Bléng, bléng, bléng... Como era de costume, anuncia o sino da igreja matriz daquela pacata cidade, a morte de mais um de seus patrícios. A tarde cinzenta e a garoa fina, cortante devido ao vento, pareciam proclamar a triste despedida que viria. Aos poucos a comunidade foi se dirigindo ao local. Alguns inconformados pela morte lhe ter levado ainda tão jovem, outros tristes por saber que ele poderia ter evitado tal fim, e também uns poucos chateados por ter de deixar o calor de suas casas enfrentando aquele tempo para se despedir do defunto.
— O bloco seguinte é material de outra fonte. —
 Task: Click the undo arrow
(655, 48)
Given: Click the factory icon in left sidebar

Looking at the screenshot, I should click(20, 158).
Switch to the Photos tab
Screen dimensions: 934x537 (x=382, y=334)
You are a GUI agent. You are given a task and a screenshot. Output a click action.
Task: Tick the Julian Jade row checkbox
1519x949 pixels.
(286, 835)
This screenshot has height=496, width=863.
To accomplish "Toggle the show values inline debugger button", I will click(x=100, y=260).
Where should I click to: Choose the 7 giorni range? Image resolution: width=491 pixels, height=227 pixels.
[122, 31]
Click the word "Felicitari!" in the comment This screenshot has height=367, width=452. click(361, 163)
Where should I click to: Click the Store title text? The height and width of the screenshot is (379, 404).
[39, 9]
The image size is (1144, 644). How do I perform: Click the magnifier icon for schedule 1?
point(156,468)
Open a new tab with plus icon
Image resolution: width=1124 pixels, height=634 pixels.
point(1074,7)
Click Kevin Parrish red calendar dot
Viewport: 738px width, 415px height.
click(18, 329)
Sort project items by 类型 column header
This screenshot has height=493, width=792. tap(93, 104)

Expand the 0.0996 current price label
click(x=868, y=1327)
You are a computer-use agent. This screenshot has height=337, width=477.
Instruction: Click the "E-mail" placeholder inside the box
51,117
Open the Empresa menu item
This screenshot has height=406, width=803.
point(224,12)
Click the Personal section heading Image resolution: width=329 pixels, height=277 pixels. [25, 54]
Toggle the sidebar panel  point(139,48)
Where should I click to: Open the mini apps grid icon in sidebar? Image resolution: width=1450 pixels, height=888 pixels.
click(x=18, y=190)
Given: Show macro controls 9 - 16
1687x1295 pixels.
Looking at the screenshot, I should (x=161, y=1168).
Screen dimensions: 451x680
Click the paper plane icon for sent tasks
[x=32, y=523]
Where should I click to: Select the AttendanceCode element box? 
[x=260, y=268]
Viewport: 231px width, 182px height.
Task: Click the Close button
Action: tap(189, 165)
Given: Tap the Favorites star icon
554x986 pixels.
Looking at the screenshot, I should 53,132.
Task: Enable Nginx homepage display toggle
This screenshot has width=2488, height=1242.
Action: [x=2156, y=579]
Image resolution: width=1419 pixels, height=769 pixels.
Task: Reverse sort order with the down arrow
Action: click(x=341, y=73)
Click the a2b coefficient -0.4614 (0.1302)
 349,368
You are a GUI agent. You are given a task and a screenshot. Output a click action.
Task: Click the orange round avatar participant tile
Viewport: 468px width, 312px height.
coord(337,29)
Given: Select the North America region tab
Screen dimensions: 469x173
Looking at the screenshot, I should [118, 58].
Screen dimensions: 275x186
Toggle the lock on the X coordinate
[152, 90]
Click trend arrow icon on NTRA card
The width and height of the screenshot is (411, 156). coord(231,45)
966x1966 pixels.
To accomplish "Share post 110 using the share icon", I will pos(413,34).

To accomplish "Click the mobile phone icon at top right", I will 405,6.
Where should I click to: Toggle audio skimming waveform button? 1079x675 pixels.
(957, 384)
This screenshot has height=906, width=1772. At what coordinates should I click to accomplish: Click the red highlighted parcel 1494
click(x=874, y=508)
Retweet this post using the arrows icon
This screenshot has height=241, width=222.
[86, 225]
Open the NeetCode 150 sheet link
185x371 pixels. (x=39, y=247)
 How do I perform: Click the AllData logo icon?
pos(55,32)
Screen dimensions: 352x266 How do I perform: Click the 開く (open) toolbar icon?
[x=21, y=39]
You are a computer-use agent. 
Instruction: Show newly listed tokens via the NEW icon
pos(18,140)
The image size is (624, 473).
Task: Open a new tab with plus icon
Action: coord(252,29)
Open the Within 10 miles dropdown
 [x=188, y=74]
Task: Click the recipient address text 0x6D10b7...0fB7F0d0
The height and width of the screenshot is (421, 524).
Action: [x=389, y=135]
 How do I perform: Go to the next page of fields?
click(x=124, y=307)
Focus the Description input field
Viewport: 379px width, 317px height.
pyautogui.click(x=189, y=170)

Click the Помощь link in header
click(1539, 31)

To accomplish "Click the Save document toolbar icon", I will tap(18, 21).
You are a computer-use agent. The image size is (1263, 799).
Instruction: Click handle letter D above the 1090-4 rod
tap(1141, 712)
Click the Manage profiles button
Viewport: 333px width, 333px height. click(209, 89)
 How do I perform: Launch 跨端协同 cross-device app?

A tarde cinzenta e a garoa fina trouxeram uma noite fria. Já era madrugada e os dois amigos não abandonavam seu companheiro. Disseram para os familiares que podiam ir para casa descansar para o enterro no dia seguinte. Eles cuidariam do grande amigo durante a madrugada. Seria o último adeus, os últimos momentos juntos, os últimos instantes de uma história de tantos e tantos anos.

Como não podia faltar no encontro dos três amigos, lá estava uma garrafa da pura cachaça do Alto Uruguai. Jaime, já tomado pela bebida, com o dedo em riste, reprovava o amigo moribundo, alegando ter lhe avisado que a bebida o levaria pro caixão mais cedo do que imaginava. Enquanto isso Sérgio foi servir-se de mais um trago, quando se deu por conta que a cachaça havia terminado. Fazia muito frio. Sérgio disse ao Jaime que ele iria até o bar do Seu Bernardo buscar mais bebida para espantar o frio da madrugada. Jaime, que era muito medroso, se ofereceu para ir em seu lugar. Porém Sérgio não era dos homens mais corajosos desse mundo e também não estava disposto a ficar ali sozinho com o defunto. A solução seria os dois irem juntos ao bar. Mas seria algo desumano abandonar o amigo em suas últimas horas antes de baixar a sepultura. Não havia outra saída...

Para quem os conhecia, a cena não era nada incomum. Os amigos, altas horas da madrugada, reunidos na mesma mesa do mesmo bar. Porém, algo estava diferente. Não haviam mais gargalhadas e os “causos” famosos, só um ar de saudosismo que tomava conta do ambiente. Jaime e Sérgio com olhares distantes, perdidos na fumaça de seus cigarros, e Plínio cabisbaixo, também pudera, estava morto.

*Conto escrito em parceria com minha esposa Nicole Loose.